* **Task brief**
Could you set down every record exactly as it appears?

* **Exercise data**
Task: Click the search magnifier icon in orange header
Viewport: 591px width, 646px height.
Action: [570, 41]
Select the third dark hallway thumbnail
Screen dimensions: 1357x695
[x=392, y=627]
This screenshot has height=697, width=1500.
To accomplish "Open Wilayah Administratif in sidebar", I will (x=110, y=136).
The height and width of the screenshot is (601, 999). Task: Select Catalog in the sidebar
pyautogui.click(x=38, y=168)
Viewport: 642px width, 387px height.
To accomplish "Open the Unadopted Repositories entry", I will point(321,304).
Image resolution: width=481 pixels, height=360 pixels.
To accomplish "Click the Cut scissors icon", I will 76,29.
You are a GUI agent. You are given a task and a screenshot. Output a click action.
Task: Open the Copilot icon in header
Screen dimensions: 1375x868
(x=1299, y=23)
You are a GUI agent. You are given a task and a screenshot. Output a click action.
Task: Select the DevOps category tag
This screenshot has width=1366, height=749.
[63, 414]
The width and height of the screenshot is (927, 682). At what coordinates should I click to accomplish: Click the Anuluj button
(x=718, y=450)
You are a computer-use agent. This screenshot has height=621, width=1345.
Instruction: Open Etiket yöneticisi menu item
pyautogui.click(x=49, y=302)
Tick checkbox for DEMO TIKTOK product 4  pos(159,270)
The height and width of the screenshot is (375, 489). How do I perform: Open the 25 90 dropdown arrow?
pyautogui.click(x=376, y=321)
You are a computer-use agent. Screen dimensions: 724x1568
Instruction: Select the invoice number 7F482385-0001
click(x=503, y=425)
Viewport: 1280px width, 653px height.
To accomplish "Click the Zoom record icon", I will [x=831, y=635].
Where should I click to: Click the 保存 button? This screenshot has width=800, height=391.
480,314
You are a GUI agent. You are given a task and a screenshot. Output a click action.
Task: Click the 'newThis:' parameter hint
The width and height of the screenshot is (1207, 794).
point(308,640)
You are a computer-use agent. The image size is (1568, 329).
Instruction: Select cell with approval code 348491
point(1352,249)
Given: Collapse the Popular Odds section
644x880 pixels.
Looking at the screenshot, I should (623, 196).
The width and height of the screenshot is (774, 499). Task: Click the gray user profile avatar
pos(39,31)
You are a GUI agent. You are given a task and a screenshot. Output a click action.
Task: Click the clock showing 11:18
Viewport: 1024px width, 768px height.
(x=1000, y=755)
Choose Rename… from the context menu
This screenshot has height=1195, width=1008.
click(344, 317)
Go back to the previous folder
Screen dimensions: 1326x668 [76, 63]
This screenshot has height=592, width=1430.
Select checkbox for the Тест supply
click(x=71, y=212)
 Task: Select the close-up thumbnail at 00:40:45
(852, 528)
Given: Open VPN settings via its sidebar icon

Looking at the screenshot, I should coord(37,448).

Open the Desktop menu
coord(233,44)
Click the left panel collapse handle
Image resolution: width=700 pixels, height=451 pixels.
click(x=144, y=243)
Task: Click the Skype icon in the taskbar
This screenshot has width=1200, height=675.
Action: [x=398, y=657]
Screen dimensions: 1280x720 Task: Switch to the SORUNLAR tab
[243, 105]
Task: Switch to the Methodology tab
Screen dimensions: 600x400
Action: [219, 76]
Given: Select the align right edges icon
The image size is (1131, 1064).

* **Result**
Task: Click the search magnifier icon in orange header
Viewport: 591px width, 646px height.
Action: [570, 41]
Select the third dark hallway thumbnail
Screen dimensions: 1357x695
[x=392, y=627]
This screenshot has height=697, width=1500.
To accomplish "Open Wilayah Administratif in sidebar", I will (x=110, y=136).
The height and width of the screenshot is (601, 999). Task: Select Catalog in the sidebar
pyautogui.click(x=38, y=168)
Viewport: 642px width, 387px height.
To accomplish "Open the Unadopted Repositories entry", I will point(321,304).
Image resolution: width=481 pixels, height=360 pixels.
To accomplish "Click the Cut scissors icon", I will 76,29.
You are a GUI agent. You are given a task and a screenshot. Output a click action.
Task: Open the Copilot icon in header
Screen dimensions: 1375x868
(x=1299, y=23)
You are a GUI agent. You are given a task and a screenshot. Output a click action.
Task: Select the DevOps category tag
This screenshot has width=1366, height=749.
[63, 414]
The width and height of the screenshot is (927, 682). At what coordinates should I click to accomplish: Click the Anuluj button
(x=718, y=450)
You are a computer-use agent. This screenshot has height=621, width=1345.
Instruction: Open Etiket yöneticisi menu item
pyautogui.click(x=49, y=302)
Tick checkbox for DEMO TIKTOK product 4  pos(159,270)
The height and width of the screenshot is (375, 489). How do I perform: Open the 25 90 dropdown arrow?
pyautogui.click(x=376, y=321)
You are a computer-use agent. Screen dimensions: 724x1568
Instruction: Select the invoice number 7F482385-0001
click(x=503, y=425)
Viewport: 1280px width, 653px height.
To accomplish "Click the Zoom record icon", I will [x=831, y=635].
Where should I click to: Click the 保存 button? This screenshot has width=800, height=391.
480,314
You are a GUI agent. You are given a task and a screenshot. Output a click action.
Task: Click the 'newThis:' parameter hint
The width and height of the screenshot is (1207, 794).
point(308,640)
You are a computer-use agent. The image size is (1568, 329).
Instruction: Select cell with approval code 348491
point(1352,249)
Given: Collapse the Popular Odds section
644x880 pixels.
Looking at the screenshot, I should (623, 196).
The width and height of the screenshot is (774, 499). Task: Click the gray user profile avatar
pos(39,31)
You are a GUI agent. You are given a task and a screenshot. Output a click action.
Task: Click the clock showing 11:18
Viewport: 1024px width, 768px height.
(x=1000, y=755)
Choose Rename… from the context menu
This screenshot has height=1195, width=1008.
click(344, 317)
Go back to the previous folder
Screen dimensions: 1326x668 [76, 63]
This screenshot has height=592, width=1430.
Select checkbox for the Тест supply
click(x=71, y=212)
 Task: Select the close-up thumbnail at 00:40:45
(852, 528)
Given: Open VPN settings via its sidebar icon

Looking at the screenshot, I should coord(37,448).

Open the Desktop menu
coord(233,44)
Click the left panel collapse handle
Image resolution: width=700 pixels, height=451 pixels.
click(x=144, y=243)
Task: Click the Skype icon in the taskbar
This screenshot has width=1200, height=675.
Action: [x=398, y=657]
Screen dimensions: 1280x720 Task: Switch to the SORUNLAR tab
[243, 105]
Task: Switch to the Methodology tab
Screen dimensions: 600x400
Action: [219, 76]
Given: Select the align right edges icon
The image size is (1131, 1064).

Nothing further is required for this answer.